Two Level I trauma centers.
Patients consisted of those sustaining a lateral compression pelvic fracture whose age was 17 years or older, had less than 5 mm of initial sacral displacement, were the result of a high-energy mechanism, and had radiographs documenting bony union.
By protocol, patients meeting these criteria were mobilized and maintenance of alignment was documented by serial radiographs.

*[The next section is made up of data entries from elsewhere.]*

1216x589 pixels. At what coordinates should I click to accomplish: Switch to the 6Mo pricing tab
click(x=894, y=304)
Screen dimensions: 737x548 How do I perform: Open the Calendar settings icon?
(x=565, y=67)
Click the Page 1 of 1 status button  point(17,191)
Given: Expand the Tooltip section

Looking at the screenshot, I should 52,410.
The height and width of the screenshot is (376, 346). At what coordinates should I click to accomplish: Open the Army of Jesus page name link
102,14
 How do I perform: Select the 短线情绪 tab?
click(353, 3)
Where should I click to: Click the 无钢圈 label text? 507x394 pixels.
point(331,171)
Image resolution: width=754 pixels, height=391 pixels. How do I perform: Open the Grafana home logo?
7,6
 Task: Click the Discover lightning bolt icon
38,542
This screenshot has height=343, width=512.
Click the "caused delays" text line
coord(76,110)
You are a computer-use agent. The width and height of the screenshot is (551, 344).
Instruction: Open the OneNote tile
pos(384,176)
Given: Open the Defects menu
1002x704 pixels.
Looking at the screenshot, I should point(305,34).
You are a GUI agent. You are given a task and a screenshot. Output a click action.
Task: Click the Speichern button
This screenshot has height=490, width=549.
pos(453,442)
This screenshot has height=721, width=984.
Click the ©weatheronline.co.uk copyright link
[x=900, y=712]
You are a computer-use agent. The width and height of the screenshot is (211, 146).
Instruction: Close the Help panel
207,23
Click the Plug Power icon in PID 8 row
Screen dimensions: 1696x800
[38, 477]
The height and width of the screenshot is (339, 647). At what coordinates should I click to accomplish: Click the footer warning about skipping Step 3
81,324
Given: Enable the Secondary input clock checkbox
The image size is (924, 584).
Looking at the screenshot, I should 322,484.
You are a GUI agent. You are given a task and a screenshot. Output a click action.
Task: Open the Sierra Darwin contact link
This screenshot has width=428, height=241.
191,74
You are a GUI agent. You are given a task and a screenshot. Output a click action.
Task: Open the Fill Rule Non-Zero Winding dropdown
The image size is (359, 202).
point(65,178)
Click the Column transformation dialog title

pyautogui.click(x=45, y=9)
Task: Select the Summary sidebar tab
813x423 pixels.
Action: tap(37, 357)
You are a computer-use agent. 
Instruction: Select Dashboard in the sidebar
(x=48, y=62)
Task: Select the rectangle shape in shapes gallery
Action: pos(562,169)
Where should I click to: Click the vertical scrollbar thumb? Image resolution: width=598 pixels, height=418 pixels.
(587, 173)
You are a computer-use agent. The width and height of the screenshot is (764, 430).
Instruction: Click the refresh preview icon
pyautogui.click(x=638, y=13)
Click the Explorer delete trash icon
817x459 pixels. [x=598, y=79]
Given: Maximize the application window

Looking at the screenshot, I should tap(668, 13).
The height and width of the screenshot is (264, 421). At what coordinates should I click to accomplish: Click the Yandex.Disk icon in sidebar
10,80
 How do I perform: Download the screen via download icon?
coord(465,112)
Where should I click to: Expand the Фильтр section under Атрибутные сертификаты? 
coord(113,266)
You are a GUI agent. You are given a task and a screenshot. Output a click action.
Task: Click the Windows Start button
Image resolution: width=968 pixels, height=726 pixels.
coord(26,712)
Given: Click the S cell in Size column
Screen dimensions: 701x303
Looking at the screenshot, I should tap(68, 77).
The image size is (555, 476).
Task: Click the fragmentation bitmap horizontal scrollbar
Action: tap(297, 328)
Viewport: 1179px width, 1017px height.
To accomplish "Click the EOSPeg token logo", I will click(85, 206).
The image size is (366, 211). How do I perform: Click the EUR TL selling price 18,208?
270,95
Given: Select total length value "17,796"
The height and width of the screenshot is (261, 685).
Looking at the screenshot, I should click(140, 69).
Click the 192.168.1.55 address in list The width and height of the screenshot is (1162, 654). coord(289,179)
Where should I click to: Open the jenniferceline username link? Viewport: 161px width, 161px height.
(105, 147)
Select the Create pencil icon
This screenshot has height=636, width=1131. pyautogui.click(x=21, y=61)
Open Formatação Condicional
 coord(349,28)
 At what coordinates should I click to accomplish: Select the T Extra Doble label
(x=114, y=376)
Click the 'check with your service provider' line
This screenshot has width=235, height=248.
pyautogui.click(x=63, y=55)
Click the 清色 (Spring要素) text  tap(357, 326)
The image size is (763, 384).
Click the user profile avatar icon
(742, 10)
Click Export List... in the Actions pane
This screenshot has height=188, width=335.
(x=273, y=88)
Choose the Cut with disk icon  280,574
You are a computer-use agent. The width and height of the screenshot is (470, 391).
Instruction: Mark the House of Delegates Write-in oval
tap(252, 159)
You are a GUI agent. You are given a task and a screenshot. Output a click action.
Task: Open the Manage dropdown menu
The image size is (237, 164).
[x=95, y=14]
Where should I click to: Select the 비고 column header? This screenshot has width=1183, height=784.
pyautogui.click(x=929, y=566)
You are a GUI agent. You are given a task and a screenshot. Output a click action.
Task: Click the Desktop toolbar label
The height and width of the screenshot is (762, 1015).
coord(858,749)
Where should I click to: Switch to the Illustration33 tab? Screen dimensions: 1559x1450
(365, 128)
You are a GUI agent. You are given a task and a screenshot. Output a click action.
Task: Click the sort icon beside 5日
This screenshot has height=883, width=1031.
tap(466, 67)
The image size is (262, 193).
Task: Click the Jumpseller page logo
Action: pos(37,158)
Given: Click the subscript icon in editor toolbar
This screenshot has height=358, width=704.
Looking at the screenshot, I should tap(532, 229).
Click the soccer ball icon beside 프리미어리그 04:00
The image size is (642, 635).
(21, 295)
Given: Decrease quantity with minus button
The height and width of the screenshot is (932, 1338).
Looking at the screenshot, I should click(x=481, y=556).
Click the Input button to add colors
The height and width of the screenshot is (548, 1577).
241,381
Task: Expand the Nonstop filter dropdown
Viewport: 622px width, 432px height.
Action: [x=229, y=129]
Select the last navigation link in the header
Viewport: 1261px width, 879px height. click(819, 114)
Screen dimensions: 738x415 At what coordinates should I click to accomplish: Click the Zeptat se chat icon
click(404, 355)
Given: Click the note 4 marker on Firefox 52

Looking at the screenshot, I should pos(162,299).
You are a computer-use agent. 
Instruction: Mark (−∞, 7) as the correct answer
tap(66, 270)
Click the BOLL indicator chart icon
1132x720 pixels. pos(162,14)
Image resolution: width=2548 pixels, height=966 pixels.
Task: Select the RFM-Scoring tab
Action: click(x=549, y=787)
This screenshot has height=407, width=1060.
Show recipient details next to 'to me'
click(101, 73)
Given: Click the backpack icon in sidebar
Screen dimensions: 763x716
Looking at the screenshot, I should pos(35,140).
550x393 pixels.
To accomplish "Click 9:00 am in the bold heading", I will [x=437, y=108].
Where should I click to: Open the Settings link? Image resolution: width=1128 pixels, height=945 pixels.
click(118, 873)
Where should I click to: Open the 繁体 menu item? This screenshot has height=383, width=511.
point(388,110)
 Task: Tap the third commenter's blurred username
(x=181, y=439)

All fractures were classified according to the Orthopaedic Trauma Association classification system, the Young and Burgess mechanistic classification system, and to the location of the sacral fracture as described by Denis. In addition, sacral fractures were classified as complete or incomplete. Additionally, the number and location of rami fractures were recorded. Of the initial 117 fractures, 23 were determined to displace and largely consisted of a single fracture pattern. Fractures consisting of a complete sacral fracture combined with bilateral rami fractures displaced at a rate of 68% (15 of 22). In contrast, incomplete sacral fractures with an ipsilateral rami injury had no displaced unions.
Incomplete lateral compression sacral fractures that are associated with ipsilateral rami fractures can be treated nonoperatively and are unlikely to displace. In contrast, those with a complete sacral fracture and bilateral rami fractures displace at a significantly greater rate.